> _Exercise objective_: Each line below from the one containing "Learn More (1122, 24)" through the one containing "Responder (759, 1234)" is to be given again exactly, and no line outside that span.

> _Data extract_:
:::::
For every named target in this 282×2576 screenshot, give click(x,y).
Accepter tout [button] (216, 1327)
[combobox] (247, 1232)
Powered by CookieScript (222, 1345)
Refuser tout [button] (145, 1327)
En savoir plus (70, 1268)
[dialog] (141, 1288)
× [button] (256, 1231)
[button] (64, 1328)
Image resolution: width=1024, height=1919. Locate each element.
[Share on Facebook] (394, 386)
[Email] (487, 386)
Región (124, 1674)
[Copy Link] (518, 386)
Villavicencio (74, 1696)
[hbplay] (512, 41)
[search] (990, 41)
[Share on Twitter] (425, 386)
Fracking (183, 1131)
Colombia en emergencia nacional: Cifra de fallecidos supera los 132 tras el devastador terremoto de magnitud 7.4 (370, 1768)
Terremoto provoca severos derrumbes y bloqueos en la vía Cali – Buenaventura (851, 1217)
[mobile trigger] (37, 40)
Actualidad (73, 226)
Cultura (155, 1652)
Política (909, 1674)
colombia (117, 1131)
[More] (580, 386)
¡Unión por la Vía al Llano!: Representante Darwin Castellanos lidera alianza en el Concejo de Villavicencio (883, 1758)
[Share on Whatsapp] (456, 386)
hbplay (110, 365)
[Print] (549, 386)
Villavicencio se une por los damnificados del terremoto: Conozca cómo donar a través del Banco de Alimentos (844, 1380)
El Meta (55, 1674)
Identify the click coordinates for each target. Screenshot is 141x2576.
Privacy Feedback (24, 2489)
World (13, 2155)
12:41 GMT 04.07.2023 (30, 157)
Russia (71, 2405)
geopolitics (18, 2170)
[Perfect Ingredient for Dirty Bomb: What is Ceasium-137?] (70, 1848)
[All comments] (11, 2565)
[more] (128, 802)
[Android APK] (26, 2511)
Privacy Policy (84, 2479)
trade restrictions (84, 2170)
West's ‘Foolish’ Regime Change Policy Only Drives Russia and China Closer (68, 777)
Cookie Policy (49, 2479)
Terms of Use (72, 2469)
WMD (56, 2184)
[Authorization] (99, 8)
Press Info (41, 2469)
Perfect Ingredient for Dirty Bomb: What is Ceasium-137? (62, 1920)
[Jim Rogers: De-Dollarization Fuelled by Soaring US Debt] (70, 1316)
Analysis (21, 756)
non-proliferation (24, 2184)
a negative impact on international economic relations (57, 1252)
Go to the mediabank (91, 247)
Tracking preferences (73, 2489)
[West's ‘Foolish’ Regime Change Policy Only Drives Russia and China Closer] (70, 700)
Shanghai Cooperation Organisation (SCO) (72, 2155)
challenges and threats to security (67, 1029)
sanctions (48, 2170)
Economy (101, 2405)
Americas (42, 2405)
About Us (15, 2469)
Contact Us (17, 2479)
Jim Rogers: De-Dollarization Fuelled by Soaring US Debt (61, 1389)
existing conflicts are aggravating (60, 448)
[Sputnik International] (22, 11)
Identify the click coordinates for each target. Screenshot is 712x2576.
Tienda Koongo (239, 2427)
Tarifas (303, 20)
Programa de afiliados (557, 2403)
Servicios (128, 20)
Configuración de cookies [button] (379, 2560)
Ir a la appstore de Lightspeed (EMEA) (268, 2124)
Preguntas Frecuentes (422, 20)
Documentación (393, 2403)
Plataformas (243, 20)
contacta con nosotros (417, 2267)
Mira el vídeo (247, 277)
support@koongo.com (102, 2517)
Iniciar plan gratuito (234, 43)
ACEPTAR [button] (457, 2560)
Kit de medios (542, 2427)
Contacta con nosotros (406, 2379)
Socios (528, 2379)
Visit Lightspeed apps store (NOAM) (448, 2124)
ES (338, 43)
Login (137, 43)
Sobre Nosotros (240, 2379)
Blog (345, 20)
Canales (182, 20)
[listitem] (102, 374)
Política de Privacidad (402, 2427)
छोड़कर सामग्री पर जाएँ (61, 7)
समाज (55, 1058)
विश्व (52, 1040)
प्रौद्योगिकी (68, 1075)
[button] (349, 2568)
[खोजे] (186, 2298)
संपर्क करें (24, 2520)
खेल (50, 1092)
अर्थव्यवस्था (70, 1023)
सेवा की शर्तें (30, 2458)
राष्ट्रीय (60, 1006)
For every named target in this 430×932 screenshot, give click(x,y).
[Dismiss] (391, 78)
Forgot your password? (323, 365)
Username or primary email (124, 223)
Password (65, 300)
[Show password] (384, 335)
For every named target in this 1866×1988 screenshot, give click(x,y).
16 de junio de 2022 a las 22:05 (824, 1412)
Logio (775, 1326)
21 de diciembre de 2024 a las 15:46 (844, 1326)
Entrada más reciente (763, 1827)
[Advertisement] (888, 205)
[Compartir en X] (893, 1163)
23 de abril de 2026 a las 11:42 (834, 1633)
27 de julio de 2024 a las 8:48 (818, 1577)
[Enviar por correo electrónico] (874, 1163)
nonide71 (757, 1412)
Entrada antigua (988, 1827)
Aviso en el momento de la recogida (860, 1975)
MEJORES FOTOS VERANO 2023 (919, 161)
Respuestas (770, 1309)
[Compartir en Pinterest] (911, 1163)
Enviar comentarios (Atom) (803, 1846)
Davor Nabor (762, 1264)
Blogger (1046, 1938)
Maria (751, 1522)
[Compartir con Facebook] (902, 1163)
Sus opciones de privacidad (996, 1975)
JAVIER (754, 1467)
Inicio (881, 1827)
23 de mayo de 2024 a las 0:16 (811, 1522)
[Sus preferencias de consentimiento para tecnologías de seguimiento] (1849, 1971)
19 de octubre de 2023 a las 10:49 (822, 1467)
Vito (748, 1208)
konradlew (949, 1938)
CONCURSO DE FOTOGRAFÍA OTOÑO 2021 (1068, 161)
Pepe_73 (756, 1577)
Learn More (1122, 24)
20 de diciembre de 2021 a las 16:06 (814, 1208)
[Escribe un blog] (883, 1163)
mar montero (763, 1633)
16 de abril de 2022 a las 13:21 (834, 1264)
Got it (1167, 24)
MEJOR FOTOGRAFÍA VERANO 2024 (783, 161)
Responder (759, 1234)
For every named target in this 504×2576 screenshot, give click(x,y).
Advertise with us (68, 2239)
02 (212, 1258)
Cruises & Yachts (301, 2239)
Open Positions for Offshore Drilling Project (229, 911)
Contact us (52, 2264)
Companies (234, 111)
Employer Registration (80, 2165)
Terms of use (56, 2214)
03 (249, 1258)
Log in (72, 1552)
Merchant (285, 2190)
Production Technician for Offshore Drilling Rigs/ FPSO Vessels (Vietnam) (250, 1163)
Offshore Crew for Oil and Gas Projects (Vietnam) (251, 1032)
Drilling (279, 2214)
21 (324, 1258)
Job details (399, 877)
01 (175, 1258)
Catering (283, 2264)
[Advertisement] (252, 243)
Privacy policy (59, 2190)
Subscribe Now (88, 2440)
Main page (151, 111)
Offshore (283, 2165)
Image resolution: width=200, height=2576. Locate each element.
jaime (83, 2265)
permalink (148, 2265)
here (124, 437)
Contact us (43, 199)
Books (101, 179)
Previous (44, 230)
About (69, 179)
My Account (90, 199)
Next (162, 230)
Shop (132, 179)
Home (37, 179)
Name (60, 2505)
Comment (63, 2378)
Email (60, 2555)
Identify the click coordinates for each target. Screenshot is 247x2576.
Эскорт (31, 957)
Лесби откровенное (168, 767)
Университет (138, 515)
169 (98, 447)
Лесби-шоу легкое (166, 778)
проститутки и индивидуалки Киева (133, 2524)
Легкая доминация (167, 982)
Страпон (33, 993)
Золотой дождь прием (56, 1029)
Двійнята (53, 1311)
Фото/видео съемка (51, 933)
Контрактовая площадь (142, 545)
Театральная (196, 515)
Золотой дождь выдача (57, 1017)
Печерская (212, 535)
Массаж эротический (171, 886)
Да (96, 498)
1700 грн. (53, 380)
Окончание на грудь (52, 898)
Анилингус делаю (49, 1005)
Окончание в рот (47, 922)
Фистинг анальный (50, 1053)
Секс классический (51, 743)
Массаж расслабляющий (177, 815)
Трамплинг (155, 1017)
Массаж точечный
:::::
> _Task response_:
Learn More (1122, 24)
20 de diciembre de 2021 a las 16:06 (814, 1208)
[Escribe un blog] (883, 1163)
mar montero (763, 1633)
16 de abril de 2022 a las 13:21 (834, 1264)
Got it (1167, 24)
MEJOR FOTOGRAFÍA VERANO 2024 (783, 161)
Responder (759, 1234)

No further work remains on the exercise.